Tiga Perwira Militer Myanmar Dinyatakan Bersalah atas Insiden Pembantaian Muslim Rohingya

Tiga Perwira Militer Myanmar Dinyatakan Bersalah atas Insiden Pembantaian Muslim Rohingya

Gelora News
facebook twitter whatsapp

GELORA.CO - Tiga perwira dinyatakan bersalah oleh pengadilan militer Myanmar. Pihak militer yang menyelidiki kekejaman pembantaian terhadap Muslim Rohingya di negara bagian Rakhine yang dilanda konflik.

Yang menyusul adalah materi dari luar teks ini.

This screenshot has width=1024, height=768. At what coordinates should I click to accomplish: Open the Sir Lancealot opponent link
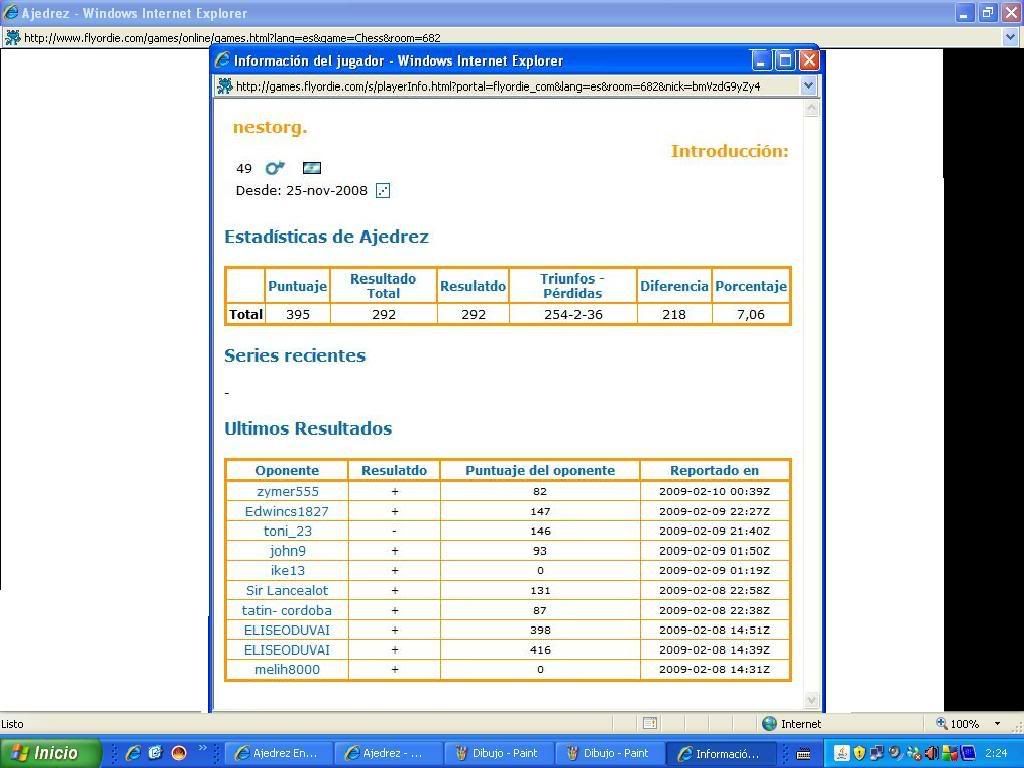(x=287, y=590)
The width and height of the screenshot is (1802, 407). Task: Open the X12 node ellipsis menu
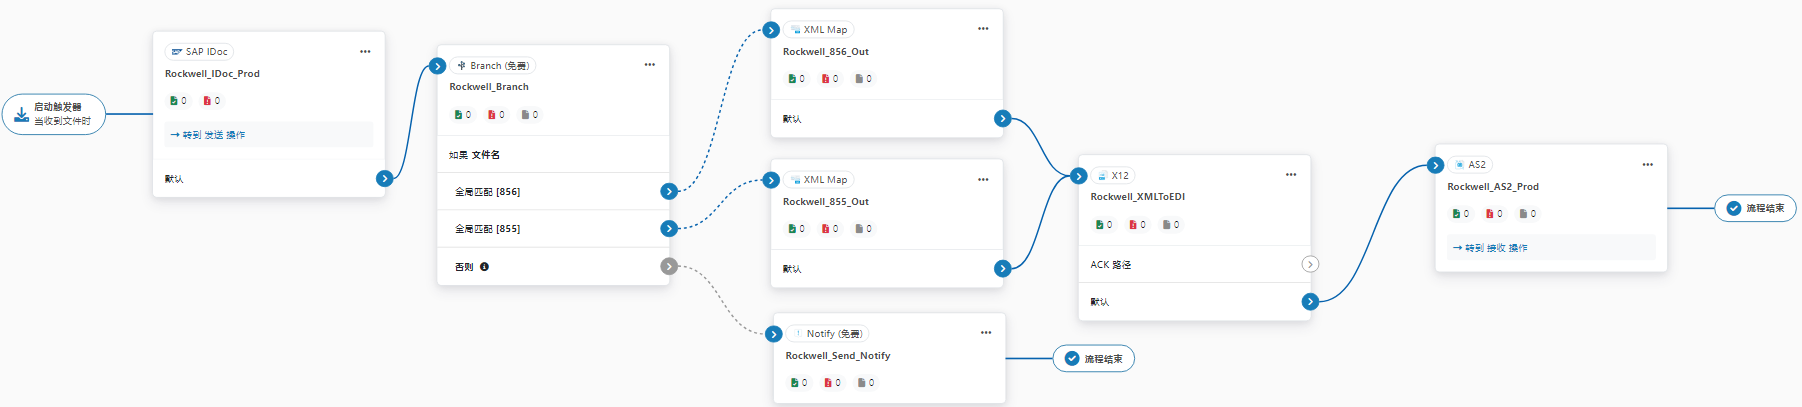[x=1290, y=175]
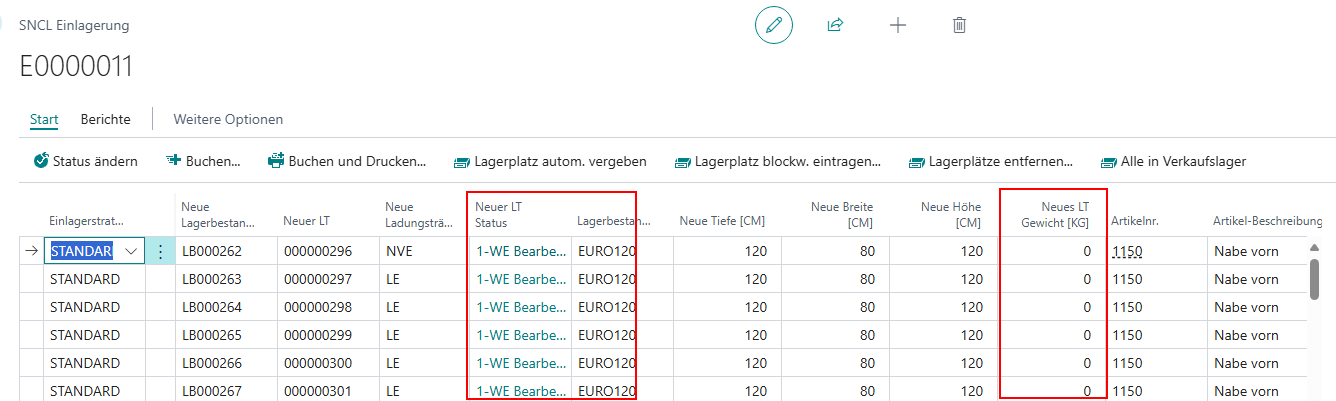The image size is (1336, 401).
Task: Click the Buchen... action
Action: (203, 161)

Tindakan yang jarang terjadi terhadap anggota militer tersebut, muncul ketika Myanmar menghadapi tuduhan genosida di pengadilan tinggi Perserikatan Bangsa-Bangsa (PBB) atas tindakan brutalnya pada 2017 terhadap Muslim Rohingya.  Sekitar 750.000 etnis Rohingya yang sebagian besar Muslim, melarikan diri ke negara tetangga Bangladesh selama aksi penumpasan tersebut, dengan membawa kisah-kisah pembunuhan, pemerkosaan, dan pembakaran yang meluas.

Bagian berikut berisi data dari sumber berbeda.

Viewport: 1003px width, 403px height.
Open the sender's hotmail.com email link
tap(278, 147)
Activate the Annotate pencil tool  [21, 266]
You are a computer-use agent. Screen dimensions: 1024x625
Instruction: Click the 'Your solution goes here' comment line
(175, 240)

Kelompok-kelompok hak asasi manusia (HAM) menuduh pasukan keamanan Myanmar melakukan kekejaman di berbagai desa, termasuk Gu Dar Pyin, di mana kelompok HAM menuduh setidaknya lima kuburan massal ditemukan. Setelah awalnya menyangkal tuduhan tersebut, pihak militer Myanmar memulai proses pengadilan pada September tahun lalu, dan akhirnya mengakui ada kesalahan dalam mengikuti instruksi di desa-desa.

Kantor panglima mengumumkan bahwa pengadilan militer mengkonfirmasi putusan bersalah tersebut, dan segera menghukum tiga perwira yang terlibat. Namun tidak ada rincian yang diberikan terkait pelaku, dan kejahatan mereka, atau hukumannya.

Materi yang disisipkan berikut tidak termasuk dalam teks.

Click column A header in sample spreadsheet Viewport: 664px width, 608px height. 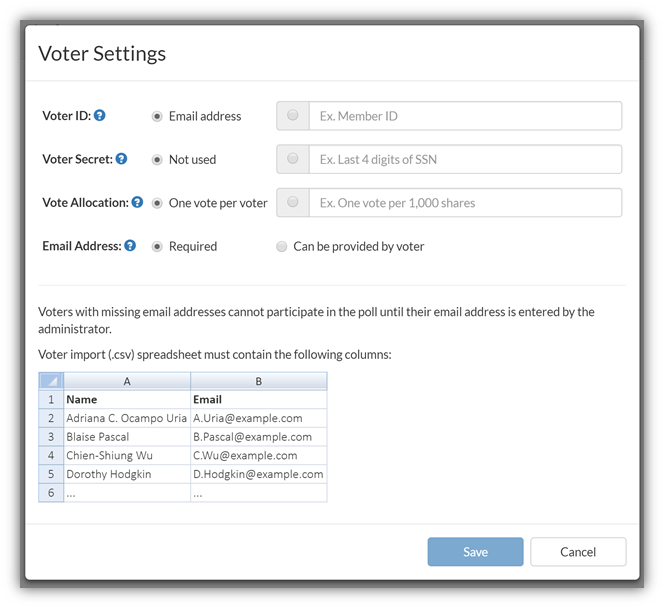point(127,381)
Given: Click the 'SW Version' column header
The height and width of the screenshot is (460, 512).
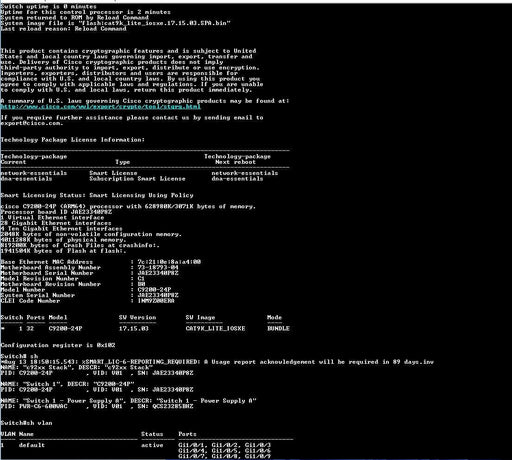Looking at the screenshot, I should (x=138, y=317).
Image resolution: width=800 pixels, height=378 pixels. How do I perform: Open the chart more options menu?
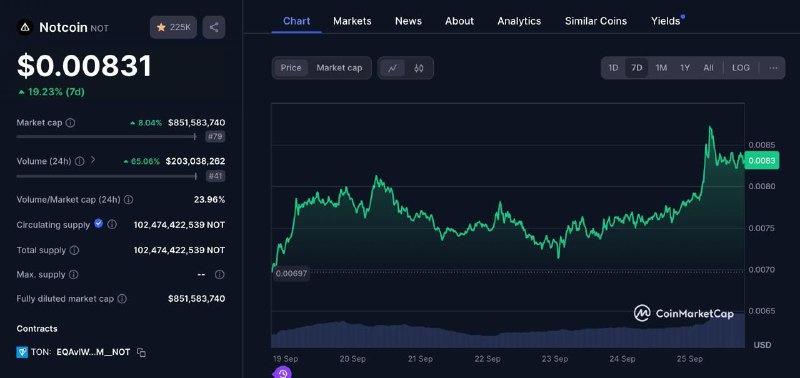pyautogui.click(x=773, y=68)
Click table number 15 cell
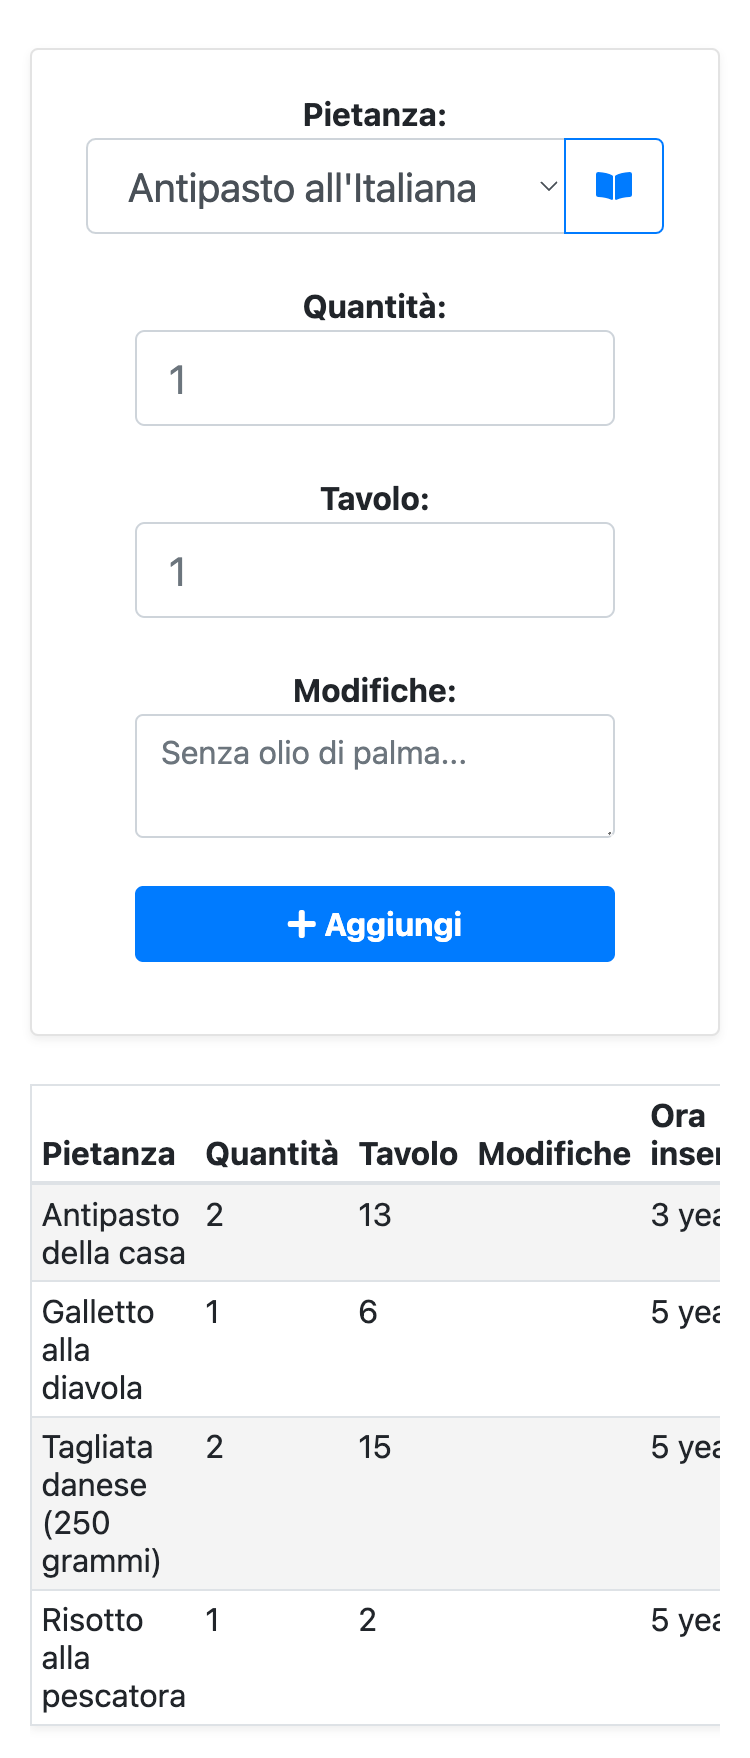This screenshot has width=750, height=1758. point(375,1447)
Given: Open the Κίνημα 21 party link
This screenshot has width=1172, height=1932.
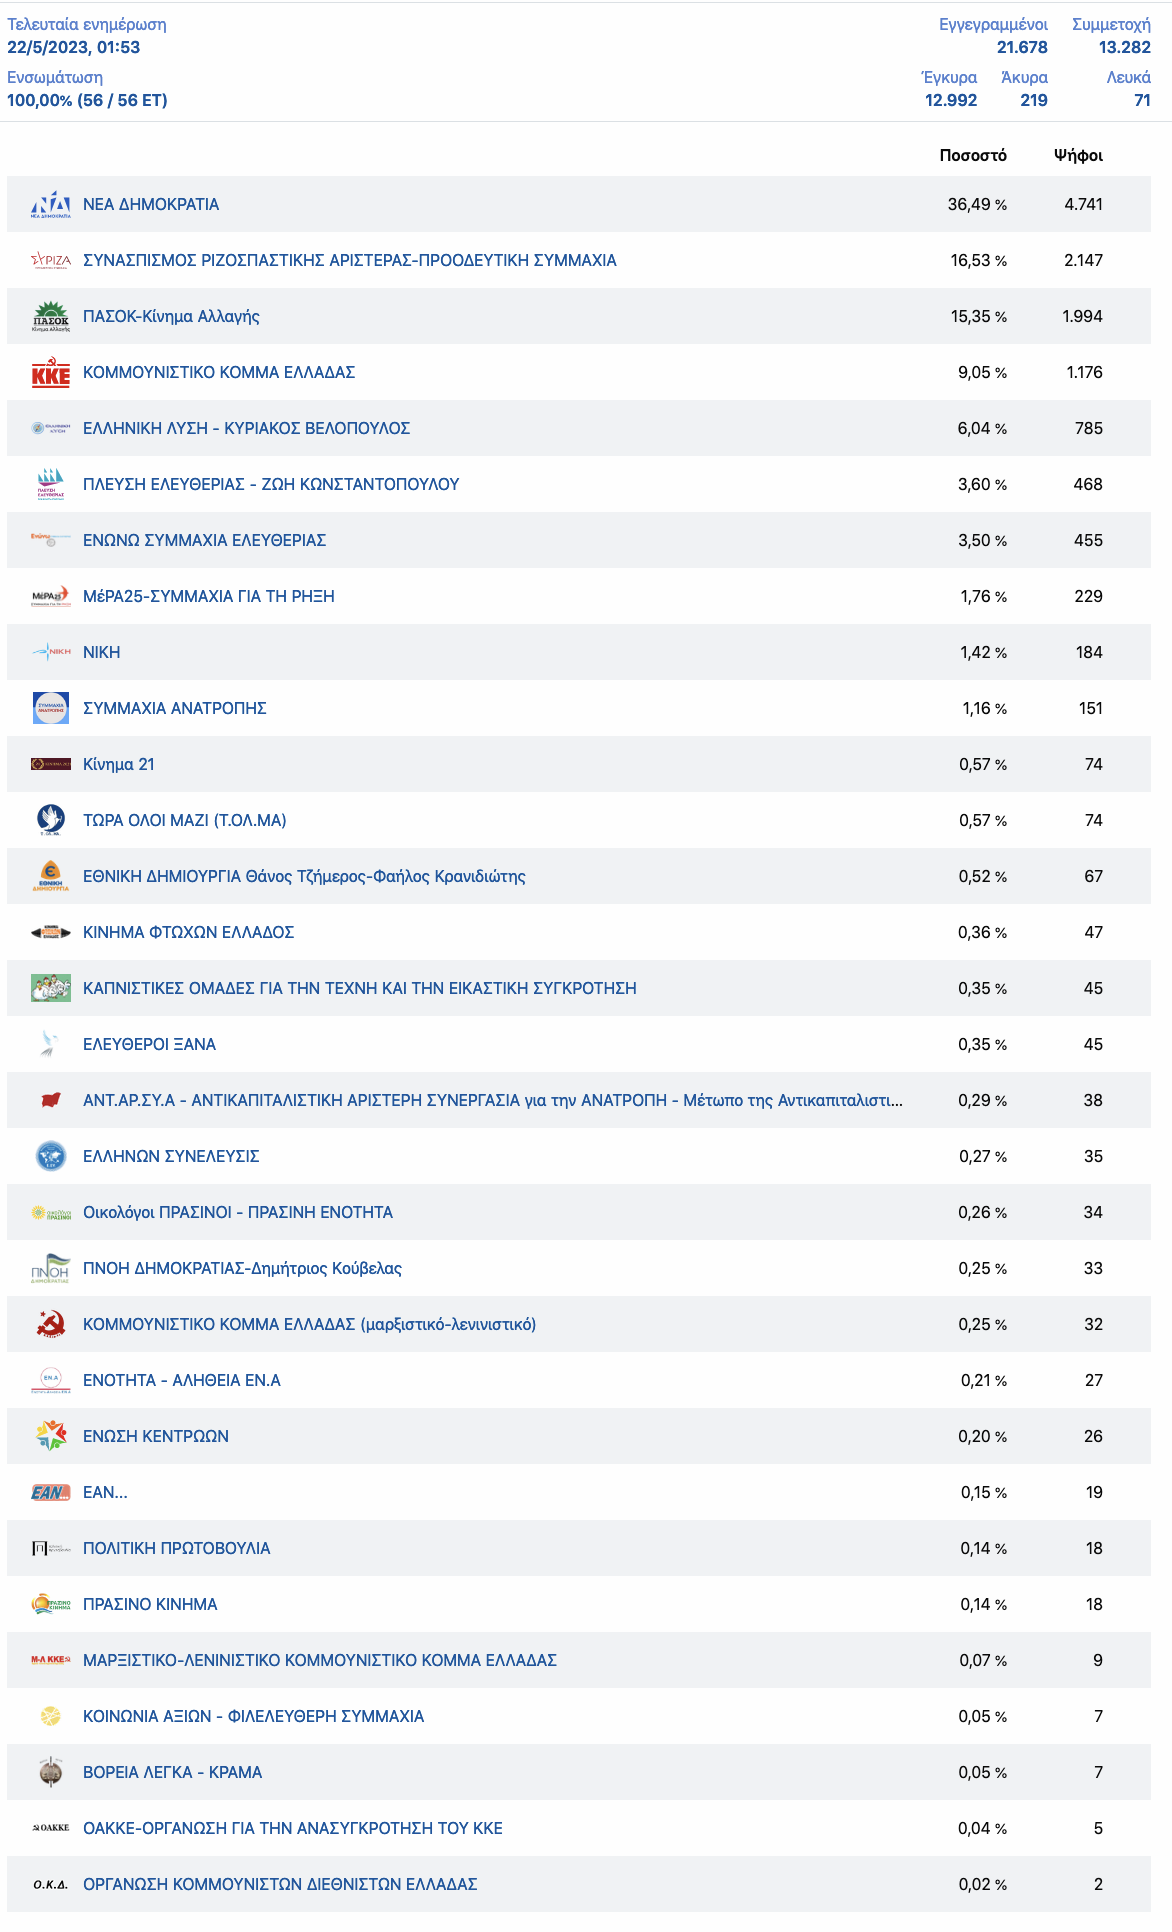Looking at the screenshot, I should coord(118,764).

Dilansir Aljazeera, pemerintah Myanmar sebagian besar mendukung pembenaran tentara atas operasi-operasi pada 2017 sebagai cara untuk membasmi para Muslim Rohingya.

Pemimpin sipil Aung San Suu Kyi mengakui di Pengadilan Internasional pada Desember, bahwa kekuatan yang tidak proporsional mungkin digunakan dalam operasi penumpasan tersebut. Sementara pihak Militer menyatakan bahwa setiap kekejaman dilakukan oleh beberapa oknum individu yang tidak bertanggungjawab.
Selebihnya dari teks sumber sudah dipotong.